涨落作用下周期驱动的分数阶过阻尼棘轮模型的混沌输运现象

考虑涨落作用下周期驱动的过阻尼分数阶棘轮模型, 通过模型的数值求解, 研究确定性棘轮的混沌特性与噪声的作用对输运行为的影响, 进而讨论过阻尼分数阶分子马达反向输运的机理. 分析表明: 随着势垒高度、 势不对称性与模型记忆性的变化, 随机棘轮的反向输运并不必然地要求确定性棘轮也反向输运; 随着模型阶数的减小, 亦即分数阻尼介质记忆性的增强, 确定性棘轮在反向输运之前会经历一个周期倍化导致的混沌状态, 但在噪声作用下, 反向流的发生会提前, 即混沌状态的确定性棘轮在噪声的作用下即可进行反向输运. 也就是说, 噪声能定性地改变棘轮的输运状态: 从无噪声时的混沌运动到有噪声时的定向输运. 这是过阻尼随机棘轮反向输运的一种机理, 也是噪声在定向输运过程中发挥积极作用的一个体现.

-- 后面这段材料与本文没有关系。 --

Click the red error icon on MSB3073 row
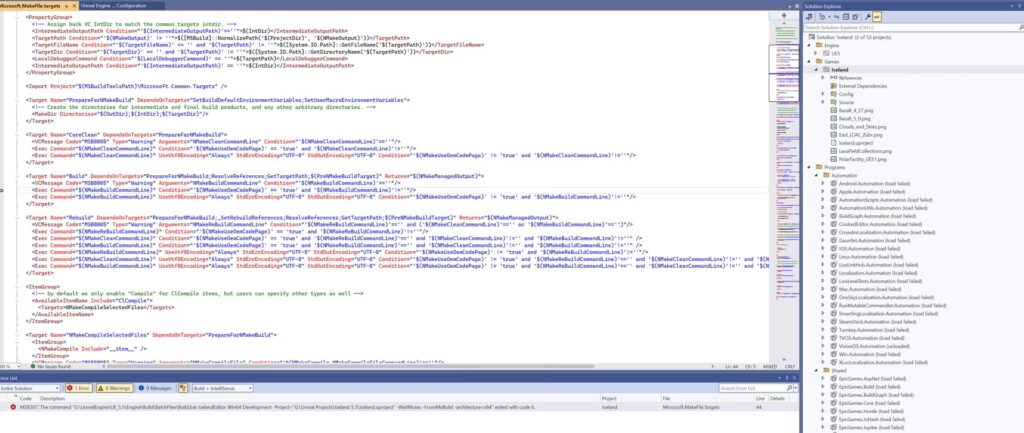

Chaotic transport of fractional over-damped ratchet with fluctuation and periodic drive

The fractional over-damped ratchet model with thermal fluctuation and periodic drive is introduced by using the damping kernel function of general Langevin equation in the form of power law based on the assumption that cytosol in biological cells has characteristics of power-law memory. On basis of the Grunwald-Letnikov definition of fractional derivative, the numerical solution of this ratchet model is obtained. And furthermore, according to the numerical solution, the transport behaviors of stochastic ratchet and corresponding deterministic ratchet (especially when the deterministic ratchet has chaotic trajectory) are investigated, based on which we try to analyze how chaotic properties of the deterministic ratchet and the actions of noise influence the transport properties of molecular motors and moreover find the possible mechanism of current reversal of fractional molecular motor. Numerical results show that, as barrier height, barrier asymmetry and memorability of model change, the current reversal in deterministic ratchet is not necessarily required to appear when happening indeed in corresponding stochastic ratchet; moreover, with the decrease of order p, there exists a chaotic regime in deterministic ratchet model before current reversal, but with the disturbance of noise, current reversal will happen more earlier, namely, chaotic current direction in deterministic ratchet model can be reversed when disturbance of noise exists. This also demonstrates that noise can essentially change the transport behavior of a ratchet; current can change from chaotic state in a ratchet with no noise to directed transport with noise. This is a possible mechanism of current reversal of a fractional stochastic ratchet, and also a reflection that noise plays an active role in directed transport.